Die Tauschbörse ist nicht der einzige Hotspot im Britzer Garten, der 1985 für die Bundesgartenschau angelegt wurde. Vier Sonderzonen haben die Organisatoren angelegt: Die windige Küste, den elektrischen Garten, die lebendige Wiese und das geschmolzene Gestein, sie sind vom Park inspiriert. In diesen Zonen tauchen nun unterschiedliche Pokémon auf, und manche speziellen Herausforderungen, die Spieler mit ihrem Ticket absolvieren können, müssen in diesen Zonen erledigt werden. So erkunden die Besucher automatisch das gesamte Areal. Das passt zum generellen Konzept von Pokémon GO.

„Im Kern des Spiels stehen für uns drei Dinge“, erklärt Philip Marz von Niantic. „Die Welt entdecken, sich bewegen und andere Menschen kennenlernen“. Was nach Marketing klingt, funktioniert bei Pokémon GO tatsächlich, vielleicht ist der Erfolg des Spiels auch deshalb bis heute ungebrochen. Amanda und Andreas von der Tauschbörse haben sich in der Schweiz auf der Straße beim Spielen kennengelernt, heute arbeiten die beiden zusammen.

Jahreskartenbesitzer sind verwirrt

Das Publikum im Britzer Garten ist heterogen, es tummeln sich junge Frauen mit Baby im Tragetuch neben Kindern im Vorschulalter und japanischen Rentnern. Mitunter mutet es etwas surreal an, dass bei einem Massenevent der Großteil der Besucher fast durchgehend aufs Handy schaut. Doch es gibt durchaus Momente der Begegnung: Autogrammstunden mit YouTubern und Influencern, Live-Kämpfe, Fototermine mit Pikachu oder Evoli und natürlich organisierte Treffen von Trainern, die manchmal seit Jahren digital vernetzt sind und sich nun zum ersten Mal in der Realität sehen.

Schlange stehen für das Foto mit Pikachu
Schlange stehen für das Foto mit PikachuManuel Genolet

Tamara aus Köln wartet geduldig auf ihren Relicanth, nach einer halben Stunde gibt sie die Hoffnung auf.
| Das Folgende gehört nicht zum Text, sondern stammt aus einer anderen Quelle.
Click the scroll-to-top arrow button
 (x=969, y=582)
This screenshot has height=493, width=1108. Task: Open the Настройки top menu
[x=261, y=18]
Und tatsächlich, Andreas schreibt, dass es leider nicht klappt. Sie packt die Powerbank in ihre Tasche, da klingelt plötzlich das Handy. Andreas hat alles falsch verstanden, die beiden sind auf dem Weg. Ein paar Minuten später steht Amanda, mit ihren Ohrringen, die dem Stahl-Pokémon Meltan nachempfunden sind, vor der strahlenden Tamara, die den seltenen Fisch in Empfang nimmt. Darauf hat sie vier Jahre lang gewartet, seit das Pokémon zum ersten Mal im Spiel aufgetaucht ist.
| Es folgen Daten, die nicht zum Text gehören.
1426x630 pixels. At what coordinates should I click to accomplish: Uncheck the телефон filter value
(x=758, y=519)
Auch ein paar andere Parkgänger haben sich in den Britzer Garten verirrt, wahrscheinlich Jahreskartenbesitzer. Mit großen Augen versuchen diese, meistens älteren, Berliner herauszufinden, was sich hier wohl abspielt. Viele Glücksmomente bleiben ihnen verborgen: seltene Funde, absolvierte Herausforderungen, neue Rekorde. Die Trainer allerdings können die Freuden aus dem Handy endlich mal live teilen. 40.000 Menschen hier, wissen, was sie fühlen.